前列腺增生对老年大鼠膀胱影响的机制研究

Research of Influence of Prostate Hyperplasia on Aged Rats' Bladder

目的:观察老年大鼠膀胱形态学的改变以及BPH对其影响,探讨BPH对老年大鼠膀胱组织碱性成纤维细胞生长因子(bFGF)和基质金属蛋白酶-2(MMP-2)的影响。材料与方法:材料:青年(3月龄)及老年(18月龄)雄性Wistar大鼠。除空白青年组及空白老年组外,其它大鼠手术去势加皮下注射睾酮法复制BPH模型。将模型大鼠按月龄随机分为模型青年组、模型老年组、模型老年组+非那雄胺组、模型老年组+多沙唑嗪组。各组大鼠分别给予相应药物灌胃30天。免疫组织化学染色法观察膀胱组织bFGF及MMP-2含量。结果:模型老年组bFGF阳性细胞率(38.67±6.09)明显高于空白老年组(13.43±3.62,P<0.01),但低于多沙唑嗪(20.71±4.60,P<0.01)、非那雄胺组(17.89±3.87,P<0.01)。模型老年组MMP-2阳性面积(33.24±4.60)比空白老年组率明显升高(22.69±4.27,P<0.01),而多沙唑嗪(24.33±4.83,P<0.01)、非那雄胺组(25.22±4.33,P<0.01)MMP-2阳性面积明显较模型老年组降低,但与空白老年组相比无统计学意义。结论:老年前列腺增生大鼠膀胱组织bFGF、MMP-2增加,这可能是老年前列腺增生大鼠膀胱改变的机制之一。这一结果提示我们在临床上要充分考虑前列腺增生患者膀胱自身的衰老改变,及早保护膀胱功能以延缓其衰老改变的过程。

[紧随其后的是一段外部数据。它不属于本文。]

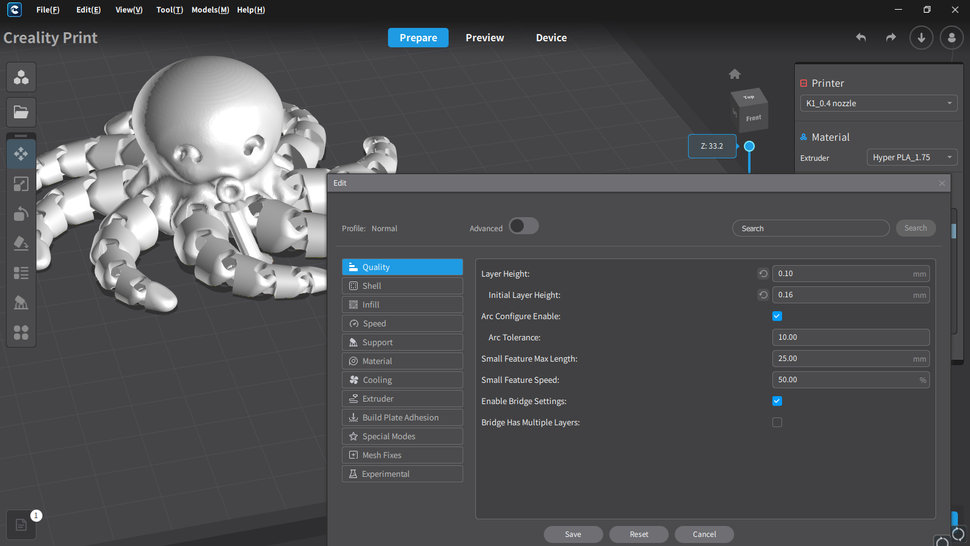Select the Scale tool in left toolbar
This screenshot has width=970, height=546.
click(21, 184)
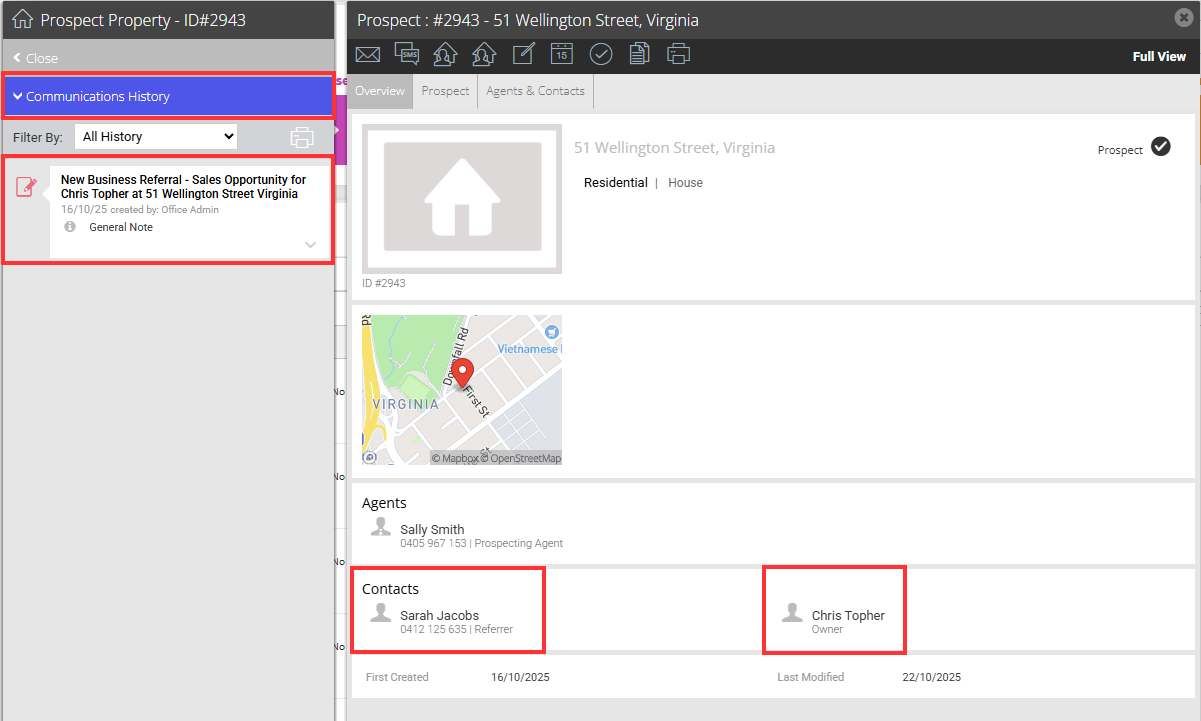Click the map thumbnail of Virginia

pyautogui.click(x=462, y=390)
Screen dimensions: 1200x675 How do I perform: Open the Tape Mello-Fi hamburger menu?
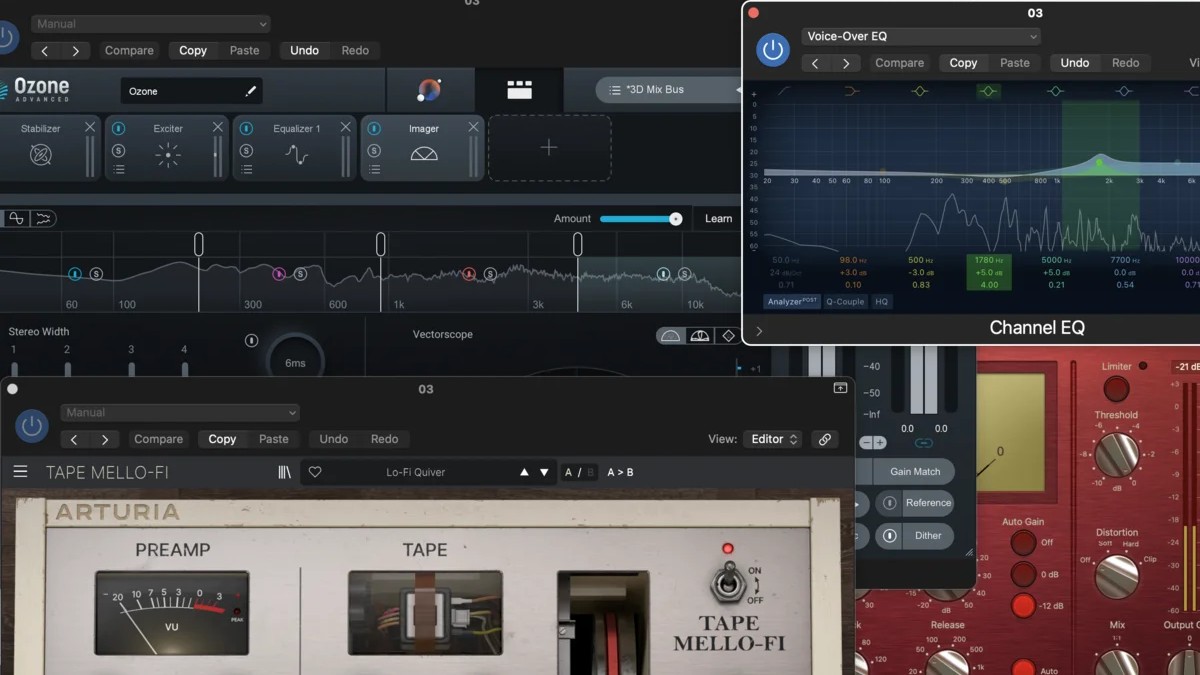pyautogui.click(x=20, y=472)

Objective： To observe the morphological changes in urinary bladder of aged rat and BPH rats, and the effect of BPH on basic fibroblast growth factor （bFGF） and matrix metalloproteinase - 2 （ MMP - 2 ） of the aged rat bladder. Methods ： Young （3 months） and aged （ 18 months） male Wistar rats were used. In addition to blank youth group and blank aged group, the other rats were injected testosterone plus surgical castration replicated with BPH model The model rats were randomly divided into youth model group, aged model group, aged model ＋ finasteride group, aged model ＋ doxazosin group. The rats were given for 30 days to the corresponding drugs. Immunohistochemical staining was used to observe bladder tissue with bFGF and MMP -2. Results： The positive cell rate of bFGF in age model group （ 38. 67 ±6.09 ） was significantly higher than that in blank aged group （ 13.43 ± 3.62 ,P 〈 0.01 ）, but lower than that in aged model ＋ doxazosin group （20.71 ± 4.60 ,P 〈 0.01 ）, aged model ＋ finasteride group （ 17.89 ± 3.87, P 〈 0. 01 ）. The MMP - 2 positive area of aged model group （ 33.24 ± 4.60 ） was significantly bigger than that of the blank aged group （22.69 ± 4.27, P 〈 0. 01 ）, the MMP - 2 positive area of aged model ＋ finasteride group （24.33 ± 4.83, P 〈 0.01 ） and aged model group ＋ doxazosin group （25.22 ± 4.33, P 〈 0.01 ） was significantly lesser than that of the aged model group, but there is no significant difference compared these two groups with the blank aged group. Conclusion： The content of bFGF, MMP - 2 in the bladder of aged BPH rats were increased, which may be one of mechanisms of the change in bladder of BPH rats. The results suggest that we should give full consideration in the changes of the bladder itself when we treat aged clinical patients with BPH. It is necessary early to protect bladder function in order to delay the aging process of change.